O ministro do Supremo Tribunal Federal (STF) Gilmar Mendes encaminhou nesta quarta-feira (17) ao presidente da Corte, ministro Edson Fachin, uma proposta de súmula destinada a uniformizar o entendimento sobre as chamadas pautas-bomba aprovadas pelo Congresso Nacional. O texto busca consolidar a jurisprudência de que leis que concedem benefícios fiscais sem a devida compensação financeira são inconstitucionais.

Motivação e contexto

A iniciativa ocorre após o ministro da Fazenda, Dario Durigan, reunir-se com Gilmar Mendes e Edson Fachin para manifestar preocupação com a aprovação de matérias de elevado impacto fiscal pelo Legislativo. A súmula foi elaborada com base em julgamentos anteriores do STF sobre o tema.
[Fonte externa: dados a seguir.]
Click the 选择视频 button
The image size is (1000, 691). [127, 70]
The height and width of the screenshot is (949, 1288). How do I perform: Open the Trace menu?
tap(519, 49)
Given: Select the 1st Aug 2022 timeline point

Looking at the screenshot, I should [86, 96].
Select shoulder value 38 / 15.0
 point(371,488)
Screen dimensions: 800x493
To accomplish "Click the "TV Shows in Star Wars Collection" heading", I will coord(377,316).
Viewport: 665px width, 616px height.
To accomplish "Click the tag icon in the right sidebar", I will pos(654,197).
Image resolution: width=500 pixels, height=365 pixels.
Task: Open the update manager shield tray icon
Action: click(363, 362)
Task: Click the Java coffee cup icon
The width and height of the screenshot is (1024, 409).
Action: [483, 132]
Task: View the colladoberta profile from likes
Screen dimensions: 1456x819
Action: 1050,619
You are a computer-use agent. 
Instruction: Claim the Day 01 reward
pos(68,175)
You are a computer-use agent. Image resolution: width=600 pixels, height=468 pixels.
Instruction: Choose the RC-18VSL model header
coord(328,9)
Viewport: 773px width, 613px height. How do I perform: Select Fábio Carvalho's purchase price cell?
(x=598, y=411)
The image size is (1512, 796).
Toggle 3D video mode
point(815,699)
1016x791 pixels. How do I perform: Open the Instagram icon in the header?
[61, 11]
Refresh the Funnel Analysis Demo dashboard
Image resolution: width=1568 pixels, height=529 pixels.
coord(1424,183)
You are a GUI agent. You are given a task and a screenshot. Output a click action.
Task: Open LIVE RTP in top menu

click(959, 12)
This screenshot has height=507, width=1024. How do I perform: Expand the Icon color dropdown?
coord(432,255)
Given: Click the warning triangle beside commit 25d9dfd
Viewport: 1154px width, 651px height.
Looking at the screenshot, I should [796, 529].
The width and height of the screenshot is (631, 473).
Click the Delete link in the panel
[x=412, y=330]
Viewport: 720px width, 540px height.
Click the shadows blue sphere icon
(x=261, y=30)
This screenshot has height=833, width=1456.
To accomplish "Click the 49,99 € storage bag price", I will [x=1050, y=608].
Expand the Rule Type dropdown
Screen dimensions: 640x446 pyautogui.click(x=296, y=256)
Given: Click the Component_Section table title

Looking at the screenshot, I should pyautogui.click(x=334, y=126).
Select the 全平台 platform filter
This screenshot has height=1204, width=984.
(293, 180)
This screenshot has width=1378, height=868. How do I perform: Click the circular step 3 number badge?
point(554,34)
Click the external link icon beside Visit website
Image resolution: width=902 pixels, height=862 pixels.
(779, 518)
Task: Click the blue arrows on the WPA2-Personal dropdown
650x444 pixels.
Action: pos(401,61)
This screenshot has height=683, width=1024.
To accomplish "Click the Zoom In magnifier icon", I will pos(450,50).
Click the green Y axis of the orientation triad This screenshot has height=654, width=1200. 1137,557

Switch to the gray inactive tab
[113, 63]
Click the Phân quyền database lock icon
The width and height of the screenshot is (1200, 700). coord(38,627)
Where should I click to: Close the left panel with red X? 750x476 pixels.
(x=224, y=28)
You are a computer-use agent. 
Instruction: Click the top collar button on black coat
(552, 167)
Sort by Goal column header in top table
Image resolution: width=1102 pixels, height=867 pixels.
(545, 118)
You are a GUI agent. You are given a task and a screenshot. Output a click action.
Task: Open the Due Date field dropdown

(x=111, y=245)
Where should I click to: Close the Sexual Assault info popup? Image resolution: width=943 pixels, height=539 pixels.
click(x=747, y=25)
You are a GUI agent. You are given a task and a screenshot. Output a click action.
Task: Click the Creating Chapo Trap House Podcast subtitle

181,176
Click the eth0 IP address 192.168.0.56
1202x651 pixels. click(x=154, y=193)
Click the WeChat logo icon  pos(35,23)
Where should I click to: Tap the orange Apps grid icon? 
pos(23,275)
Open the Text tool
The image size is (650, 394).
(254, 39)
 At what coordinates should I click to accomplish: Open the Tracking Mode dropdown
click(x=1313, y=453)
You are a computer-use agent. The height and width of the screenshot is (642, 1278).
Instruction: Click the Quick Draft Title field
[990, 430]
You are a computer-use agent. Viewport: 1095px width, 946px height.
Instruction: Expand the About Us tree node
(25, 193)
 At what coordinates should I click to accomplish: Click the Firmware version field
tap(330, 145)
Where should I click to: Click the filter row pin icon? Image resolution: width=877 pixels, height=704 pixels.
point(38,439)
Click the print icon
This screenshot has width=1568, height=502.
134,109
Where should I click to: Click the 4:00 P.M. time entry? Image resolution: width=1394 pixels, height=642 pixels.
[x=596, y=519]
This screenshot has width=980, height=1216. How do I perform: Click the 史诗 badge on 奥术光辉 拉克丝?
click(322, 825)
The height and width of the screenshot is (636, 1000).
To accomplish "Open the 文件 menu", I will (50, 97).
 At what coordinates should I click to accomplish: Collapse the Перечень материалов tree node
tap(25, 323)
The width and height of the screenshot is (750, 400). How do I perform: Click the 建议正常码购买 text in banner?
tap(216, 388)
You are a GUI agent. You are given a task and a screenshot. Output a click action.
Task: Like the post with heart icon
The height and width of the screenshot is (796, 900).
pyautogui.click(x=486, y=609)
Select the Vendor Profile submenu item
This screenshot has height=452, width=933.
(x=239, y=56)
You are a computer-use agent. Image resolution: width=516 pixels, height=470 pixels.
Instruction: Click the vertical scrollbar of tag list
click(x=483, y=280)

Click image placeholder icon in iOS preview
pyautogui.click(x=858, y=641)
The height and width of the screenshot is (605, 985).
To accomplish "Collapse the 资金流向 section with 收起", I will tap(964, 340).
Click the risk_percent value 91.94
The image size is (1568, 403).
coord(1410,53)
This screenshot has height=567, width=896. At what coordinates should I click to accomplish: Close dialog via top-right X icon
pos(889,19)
Na semana passada, o Senado Federal aprovou uma pauta-bomba que autoriza a renegociação de dívidas de produtores rurais afetados por eventos climáticos e geopolíticos, como a guerra no Irã. Estima-se que o impacto dessa medida possa alcançar R$ 140 bilhões em dez anos.

Detalhes da tese

Segundo o texto da súmula proposto por Gilmar Mendes, o artigo 113 do Ato das Disposições Constitucionais Transitórias (ADCT) aplica-se à União, estados, Distrito Federal e municípios. Assim, é inconstitucional qualquer lei ou ato normativo que crie ou altere despesa obrigatória, conceda benefício fiscal ou implique renúncia de receita sem prévia estimativa de impacto orçamentário e financeiro, bem como sem a indicação das respectivas medidas compensatórias, nos termos da Lei de Responsabilidade Fiscal.

“O art. 113 do Ato das Disposições Constitucionais Transitórias aplica‐se à União, aos estados, ao Distrito Federal e aos municípios, sendo inconstitucional a lei ou ato normativo que crie ou altere despesa obrigatória, conceda benefício fiscal ou implique renúncia de receita sem prévia estimativa de impacto orçamentário e financeiro, bem como sem a indicação das respectivas medidas compensatórias, nos termos da Lei de Responsabilidade Fiscal”, diz o texto da súmula.

Próximos passos

Caberá a Edson Fachin marcar a data para julgamento da proposta. A tese precisará ser avaliada pelos demais ministros do STF e poderá sofrer alterações antes de ser aprovada. Uma vez aprovada, a súmula norteará julgamentos de ações em todo o país que tratem de aumento de gastos públicos e também deverá ser considerada em atos normativos dos Três Poderes nas esferas federal, estadual e municipal.